Grizzly Bear Native American Dance
I was wondering what
the talk was about this one female dancer performing the bear Dance. I just had
to learn more about it. What does it mean, what do they mean the ancestors
are upset. Why because a woman was performing it? I just needed to find out more. Check out below what I have read and researched out the Bear Dance. Native
American Indians regarded the grizzly bear with awe and respect.
Early hunting peoples
noticed that these bears had very multifaceted behaviors. Many native tribes
thought of the bear as a "god". American Indians saw that these
grizzlies were large and very strong animals that could move quickly in spite
of their size. It's no wonder that these magnificent animals would become the
center of Indian legends. Often found in Indian paintings and engraved in
jewelry, the grizzly was a sign of strength.
The bear stood for
many meanings and rituals among the American Indians. The Indian Bear Dance was
considered the Ghost Dance, bringing back the ghosts of their ancestors while
helping the grizzly bear fall asleep for its winter hibernation. Ancestors join
in the dance in their spirit form while the bears are lulled to sleep. After
the dance is complete, another Dance is celebrated, called the Circle of Life
Dance. This dance will be held around a burning log fire until the fire burns
out. The Native Indians will dance, sing and chant for warmth and light from
the sun during the time the grizzly sleeps.
Many Indians
feared the grizzly bear but still they hunted the large bears for food,
clothing, and even jewelry. Claws were made into necklaces and often worn
hanging from their waistband. Because of the Indians' beliefs that the
bear had some spiritual power, wearing a bear claw necklace would mean
protection and good health to the Indian wearing it.
Today Indians
still wear necklaces of grizzly bear claws but only a few are preserved from
the 1800's in museums. Since bear claws were objects that Indians
treasured, very few were obtained outside of the Indian tribes.
Among the Ute, the
respect of the bear is expressed ceremonially.

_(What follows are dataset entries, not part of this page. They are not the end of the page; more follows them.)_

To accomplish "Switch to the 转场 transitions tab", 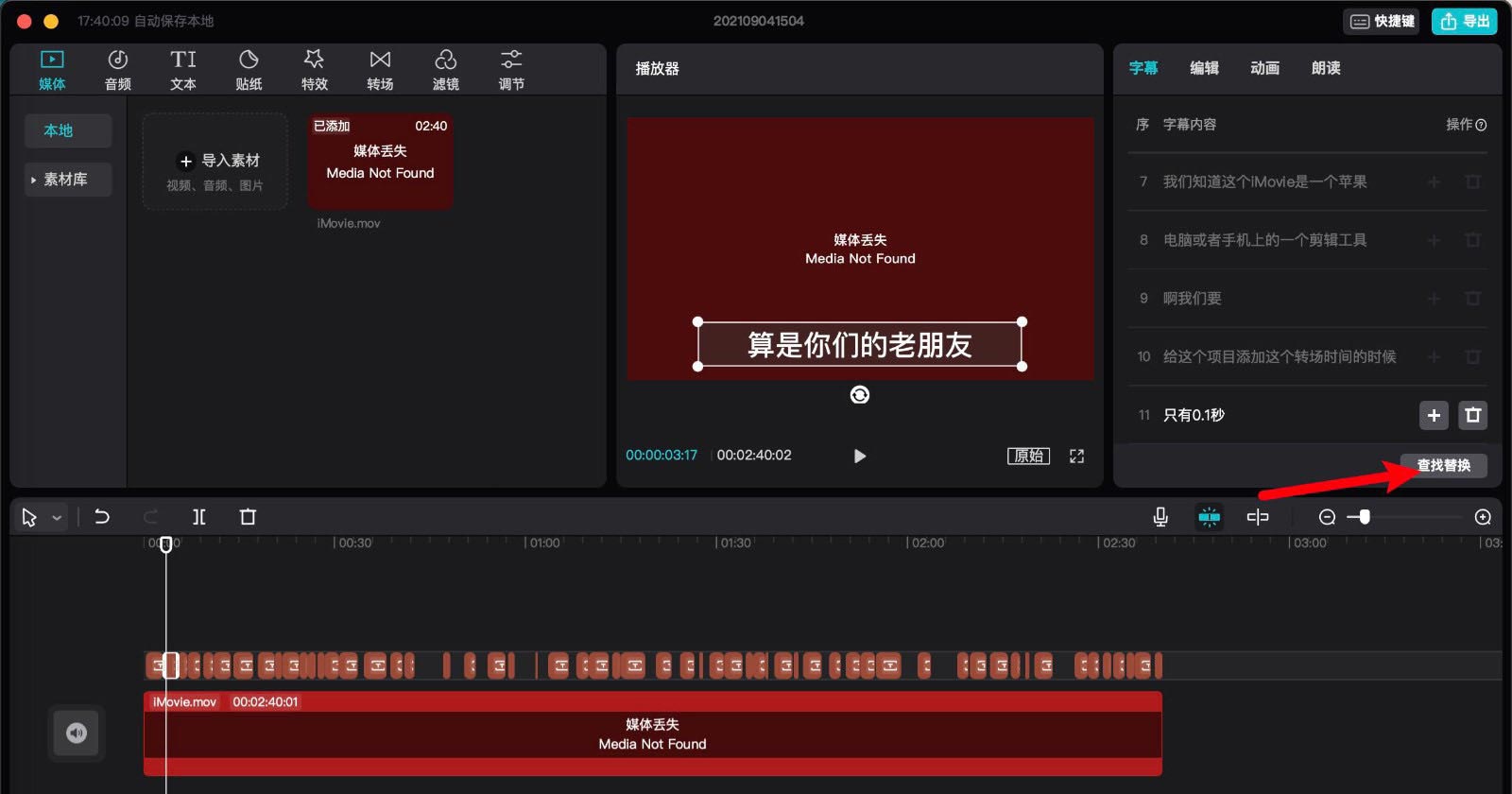I will [380, 70].
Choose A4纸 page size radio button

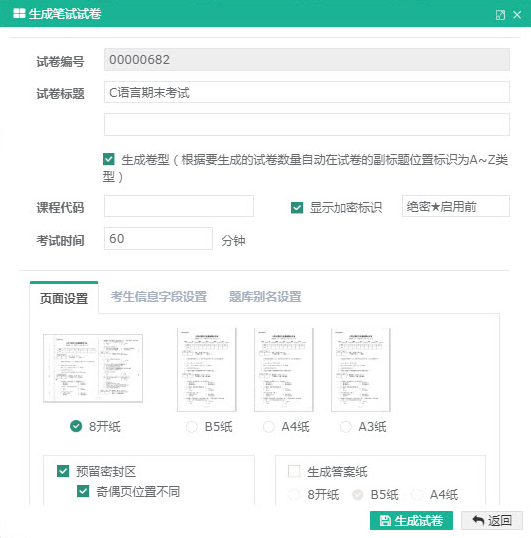click(268, 427)
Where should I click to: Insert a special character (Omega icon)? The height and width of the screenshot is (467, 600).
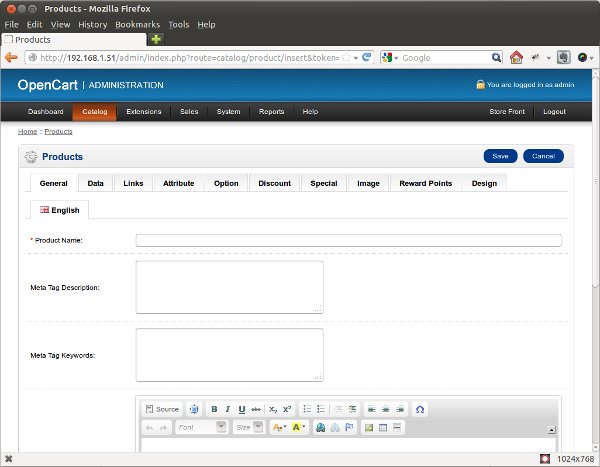420,409
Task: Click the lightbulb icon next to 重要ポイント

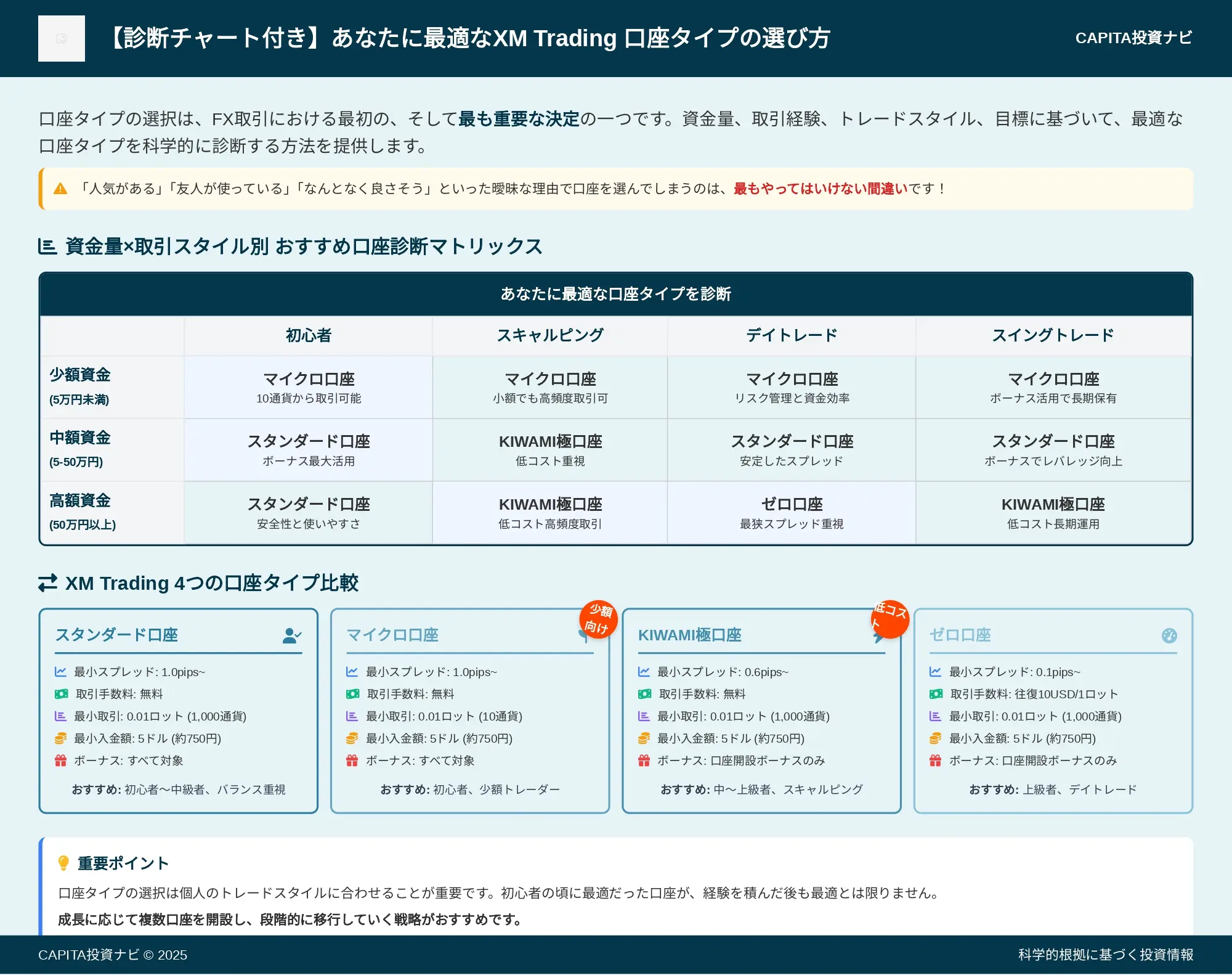Action: pos(63,863)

Anthropologist Bertha Dutton, in
her book The Ranchería, Ute, and Southern Paiute Peoples: Indians of the
American Southwest, reports:
“The bear is
regarded as the wisest of animals and the bravest of all except the mountain
lion; he is thought to possess wonderful magic power. Feeling that the bears
are fully aware of the relationship existing between themselves and the Ute,
their ceremony of the bear dance assists in strengthening this friendship.”
The Bear Dance is
a traditional Ute ceremony which is performed in the spring. During the 10-day
ceremony, a group of men play musical rasps to
charm the dancers and propitiate bears. According to oral tradition, this dance
was given to the Ute by a bear. The circular dance area represents a bear cave
with an opening to the south or southeast. Traditionally, the dance area was
enclosed with timbers and pine boughs to a height of about seven feet.
In the Ute Bear
Dance, women choose male partners and the women lead in the dancing.
Spiritual
leader Eddie Box, quoted in Nancy Wood’s book When Buffalo Free the
Mountains: The Survival of America’s Ute Indians. says: "Bear Dance is a
rebirth, an awakening of the spirit. It’s a time of awareness. You come to
learn from the past in order to arrive at the present with an understanding of
the harmony of things.”
Historian Richard
Young, in his book The Ute Indians of Colorado in the Twentieth Century, describes
the Bear Dance this way: “Probably the
oldest of the Ute Dances, the Bear Dance was a festive, social dance that had
always been held in the spring before winter camps disbanded and family groups
went their separate ways in search of food.”
The Utes are not
the only tribe with a bear dance: the Shoshone, who are linguistically related
to the Ute, also have a bear dance. This was originally a hunting dance, which
had nothing to do with hunting bears. Men and women would face each other in
two long lines and dance in a back-and-forth manner. In one form of the dance,
a drum is used while in another form an upside-down basket is scraped by a rasp
stick.
In the Dakotas,
the Arikara, an agricultural nation with villages along the Missouri River,
also had a bear ceremony. Among the Arikara, the bear-medicine men would put on
a ceremony to gain the bear’s help in hunting. The ceremony was conducted in an
earth lodge where seven elders would sing a number of songs. A young man would
then be instructed to go out and get a certain kind of clay. From this clay,
the bear-medicine men would make little figures of men, horses, and buffalo.
They would then have the little men hunt and finally have them jump into the
fire.
So to sum up my research, it totally depends on the tribe, and traditions of that tribe as far as women performing the dance.